Data for analysis START

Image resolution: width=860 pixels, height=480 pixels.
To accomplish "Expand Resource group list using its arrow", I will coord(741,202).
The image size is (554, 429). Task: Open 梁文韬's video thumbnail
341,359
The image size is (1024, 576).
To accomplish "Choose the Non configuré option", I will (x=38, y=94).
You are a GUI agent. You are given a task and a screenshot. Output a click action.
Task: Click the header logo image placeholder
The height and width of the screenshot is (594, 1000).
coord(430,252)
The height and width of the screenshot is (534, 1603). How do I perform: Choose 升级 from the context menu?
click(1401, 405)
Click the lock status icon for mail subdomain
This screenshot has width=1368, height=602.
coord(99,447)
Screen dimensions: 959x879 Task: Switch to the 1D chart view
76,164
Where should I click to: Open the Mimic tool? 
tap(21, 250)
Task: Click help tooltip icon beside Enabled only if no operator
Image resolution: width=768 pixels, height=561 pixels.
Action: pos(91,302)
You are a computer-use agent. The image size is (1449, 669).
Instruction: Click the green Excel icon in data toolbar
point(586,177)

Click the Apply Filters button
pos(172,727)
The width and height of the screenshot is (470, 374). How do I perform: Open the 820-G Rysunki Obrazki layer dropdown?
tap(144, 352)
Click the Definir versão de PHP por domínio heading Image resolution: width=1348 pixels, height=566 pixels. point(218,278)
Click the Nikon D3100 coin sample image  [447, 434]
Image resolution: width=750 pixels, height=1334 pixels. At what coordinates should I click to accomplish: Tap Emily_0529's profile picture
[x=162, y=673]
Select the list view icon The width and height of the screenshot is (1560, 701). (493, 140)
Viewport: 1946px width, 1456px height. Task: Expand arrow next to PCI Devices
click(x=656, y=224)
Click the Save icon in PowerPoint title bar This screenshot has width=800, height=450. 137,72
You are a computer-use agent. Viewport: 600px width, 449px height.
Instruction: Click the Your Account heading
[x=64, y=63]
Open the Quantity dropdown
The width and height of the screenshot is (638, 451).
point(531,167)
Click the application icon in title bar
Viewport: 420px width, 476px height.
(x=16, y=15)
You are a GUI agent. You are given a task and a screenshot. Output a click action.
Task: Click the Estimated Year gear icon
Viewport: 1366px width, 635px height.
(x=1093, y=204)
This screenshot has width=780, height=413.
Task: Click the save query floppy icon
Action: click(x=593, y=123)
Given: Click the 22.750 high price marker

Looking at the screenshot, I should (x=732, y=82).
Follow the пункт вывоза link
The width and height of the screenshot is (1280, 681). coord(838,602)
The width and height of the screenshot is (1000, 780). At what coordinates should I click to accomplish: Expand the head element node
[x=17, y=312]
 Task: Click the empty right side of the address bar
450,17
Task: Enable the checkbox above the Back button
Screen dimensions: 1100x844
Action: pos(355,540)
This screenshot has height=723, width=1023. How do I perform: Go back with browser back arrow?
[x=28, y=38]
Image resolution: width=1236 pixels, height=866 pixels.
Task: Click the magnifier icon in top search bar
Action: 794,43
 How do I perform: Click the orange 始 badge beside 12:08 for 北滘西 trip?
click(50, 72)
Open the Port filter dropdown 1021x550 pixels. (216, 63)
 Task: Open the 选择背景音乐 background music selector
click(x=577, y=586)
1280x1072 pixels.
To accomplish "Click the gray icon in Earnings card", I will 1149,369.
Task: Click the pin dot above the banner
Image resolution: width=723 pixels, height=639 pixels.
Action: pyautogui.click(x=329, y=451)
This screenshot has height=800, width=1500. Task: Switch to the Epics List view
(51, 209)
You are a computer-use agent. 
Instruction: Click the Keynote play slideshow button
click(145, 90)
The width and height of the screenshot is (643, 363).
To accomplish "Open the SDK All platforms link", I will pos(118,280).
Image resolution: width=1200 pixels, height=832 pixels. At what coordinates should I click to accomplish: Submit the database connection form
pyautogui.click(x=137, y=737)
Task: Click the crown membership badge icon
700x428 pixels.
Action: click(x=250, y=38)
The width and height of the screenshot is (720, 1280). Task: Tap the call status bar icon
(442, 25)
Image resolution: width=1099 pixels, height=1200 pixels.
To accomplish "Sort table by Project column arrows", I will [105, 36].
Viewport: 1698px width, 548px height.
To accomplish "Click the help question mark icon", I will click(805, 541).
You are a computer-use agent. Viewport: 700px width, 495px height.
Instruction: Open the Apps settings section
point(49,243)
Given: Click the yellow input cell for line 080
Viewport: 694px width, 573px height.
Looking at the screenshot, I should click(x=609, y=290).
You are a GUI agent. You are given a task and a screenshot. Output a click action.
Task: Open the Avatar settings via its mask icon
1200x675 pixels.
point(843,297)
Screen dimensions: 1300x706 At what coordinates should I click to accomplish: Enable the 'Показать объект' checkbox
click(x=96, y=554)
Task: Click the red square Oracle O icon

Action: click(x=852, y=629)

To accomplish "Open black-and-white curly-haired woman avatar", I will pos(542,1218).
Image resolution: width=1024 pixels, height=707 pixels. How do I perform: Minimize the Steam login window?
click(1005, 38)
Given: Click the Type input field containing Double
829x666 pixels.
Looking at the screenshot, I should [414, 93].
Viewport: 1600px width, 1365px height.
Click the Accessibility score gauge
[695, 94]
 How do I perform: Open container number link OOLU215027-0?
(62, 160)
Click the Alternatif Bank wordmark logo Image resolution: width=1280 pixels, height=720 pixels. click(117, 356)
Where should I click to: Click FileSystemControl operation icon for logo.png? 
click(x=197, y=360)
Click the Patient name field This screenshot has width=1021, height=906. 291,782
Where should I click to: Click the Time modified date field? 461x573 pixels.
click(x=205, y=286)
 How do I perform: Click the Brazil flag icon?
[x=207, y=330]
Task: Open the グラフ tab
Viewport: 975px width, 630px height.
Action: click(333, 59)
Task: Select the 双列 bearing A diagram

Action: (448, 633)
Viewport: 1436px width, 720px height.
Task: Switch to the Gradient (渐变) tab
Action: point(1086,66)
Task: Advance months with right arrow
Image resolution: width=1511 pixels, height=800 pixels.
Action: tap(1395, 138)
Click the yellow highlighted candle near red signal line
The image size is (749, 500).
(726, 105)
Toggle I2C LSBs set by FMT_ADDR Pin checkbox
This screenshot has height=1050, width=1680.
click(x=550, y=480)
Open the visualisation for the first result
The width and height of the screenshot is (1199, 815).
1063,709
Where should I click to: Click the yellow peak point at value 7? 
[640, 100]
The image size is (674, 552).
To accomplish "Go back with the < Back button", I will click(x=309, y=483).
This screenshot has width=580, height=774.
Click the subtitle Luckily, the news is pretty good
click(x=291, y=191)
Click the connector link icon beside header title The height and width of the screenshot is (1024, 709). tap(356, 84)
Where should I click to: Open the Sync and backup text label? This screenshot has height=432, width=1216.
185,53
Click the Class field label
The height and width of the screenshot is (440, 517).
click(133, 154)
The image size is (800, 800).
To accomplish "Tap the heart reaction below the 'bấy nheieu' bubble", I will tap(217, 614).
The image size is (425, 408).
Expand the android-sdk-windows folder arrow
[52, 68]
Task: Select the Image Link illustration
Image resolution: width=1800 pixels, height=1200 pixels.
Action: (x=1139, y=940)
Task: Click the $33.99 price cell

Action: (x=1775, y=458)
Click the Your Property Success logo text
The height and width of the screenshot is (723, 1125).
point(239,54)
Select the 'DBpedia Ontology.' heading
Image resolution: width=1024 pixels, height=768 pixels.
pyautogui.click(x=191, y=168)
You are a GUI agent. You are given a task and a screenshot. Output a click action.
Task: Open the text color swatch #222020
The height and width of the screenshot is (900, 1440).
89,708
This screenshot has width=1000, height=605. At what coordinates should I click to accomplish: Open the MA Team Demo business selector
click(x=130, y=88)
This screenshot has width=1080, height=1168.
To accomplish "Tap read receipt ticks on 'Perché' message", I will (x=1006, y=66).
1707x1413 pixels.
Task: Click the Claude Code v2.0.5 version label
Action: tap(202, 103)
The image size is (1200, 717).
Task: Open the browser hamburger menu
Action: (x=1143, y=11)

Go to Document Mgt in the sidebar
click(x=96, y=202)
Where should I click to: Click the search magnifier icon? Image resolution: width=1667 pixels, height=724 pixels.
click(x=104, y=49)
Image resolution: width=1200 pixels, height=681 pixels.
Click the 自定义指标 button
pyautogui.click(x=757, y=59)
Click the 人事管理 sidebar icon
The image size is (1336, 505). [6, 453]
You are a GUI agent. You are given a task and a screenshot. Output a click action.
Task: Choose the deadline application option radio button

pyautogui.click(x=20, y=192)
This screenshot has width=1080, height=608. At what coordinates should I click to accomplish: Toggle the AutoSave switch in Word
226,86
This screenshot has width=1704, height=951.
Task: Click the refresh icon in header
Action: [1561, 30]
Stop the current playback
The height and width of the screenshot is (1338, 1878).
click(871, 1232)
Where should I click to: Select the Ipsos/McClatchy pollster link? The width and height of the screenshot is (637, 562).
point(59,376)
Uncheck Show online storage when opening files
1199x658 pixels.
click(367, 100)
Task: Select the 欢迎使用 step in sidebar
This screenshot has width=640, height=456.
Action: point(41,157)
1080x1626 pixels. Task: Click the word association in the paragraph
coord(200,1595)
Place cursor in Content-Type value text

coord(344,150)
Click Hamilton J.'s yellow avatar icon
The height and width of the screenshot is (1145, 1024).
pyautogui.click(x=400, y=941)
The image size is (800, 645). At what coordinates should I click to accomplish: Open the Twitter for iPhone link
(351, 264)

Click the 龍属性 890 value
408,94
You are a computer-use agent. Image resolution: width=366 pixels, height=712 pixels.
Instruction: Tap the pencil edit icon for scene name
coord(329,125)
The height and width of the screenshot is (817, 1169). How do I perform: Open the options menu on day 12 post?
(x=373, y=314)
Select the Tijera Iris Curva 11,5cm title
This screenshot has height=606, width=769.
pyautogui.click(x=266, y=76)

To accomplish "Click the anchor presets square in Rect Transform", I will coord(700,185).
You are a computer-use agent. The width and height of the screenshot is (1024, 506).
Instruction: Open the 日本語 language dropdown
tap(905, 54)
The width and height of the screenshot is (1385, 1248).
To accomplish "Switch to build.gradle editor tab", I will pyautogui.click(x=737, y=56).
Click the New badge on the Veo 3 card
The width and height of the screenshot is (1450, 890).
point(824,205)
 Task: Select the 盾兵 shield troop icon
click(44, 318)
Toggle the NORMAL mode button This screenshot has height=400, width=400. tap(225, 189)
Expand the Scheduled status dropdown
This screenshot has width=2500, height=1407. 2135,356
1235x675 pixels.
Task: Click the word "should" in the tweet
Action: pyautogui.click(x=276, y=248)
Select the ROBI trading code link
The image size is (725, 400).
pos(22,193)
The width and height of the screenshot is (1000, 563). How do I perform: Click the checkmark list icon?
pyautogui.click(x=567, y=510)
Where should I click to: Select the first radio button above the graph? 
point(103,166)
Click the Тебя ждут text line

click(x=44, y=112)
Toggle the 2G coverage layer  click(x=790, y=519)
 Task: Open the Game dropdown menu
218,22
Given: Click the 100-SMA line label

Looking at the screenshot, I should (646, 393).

Data for analysis END

Activity>
Pull each line that includes the word "card" out of the material above.

Output of the exercise>
To accomplish "Click the gray icon in Earnings card", I will 1149,369.
Click the New badge on the Veo 3 card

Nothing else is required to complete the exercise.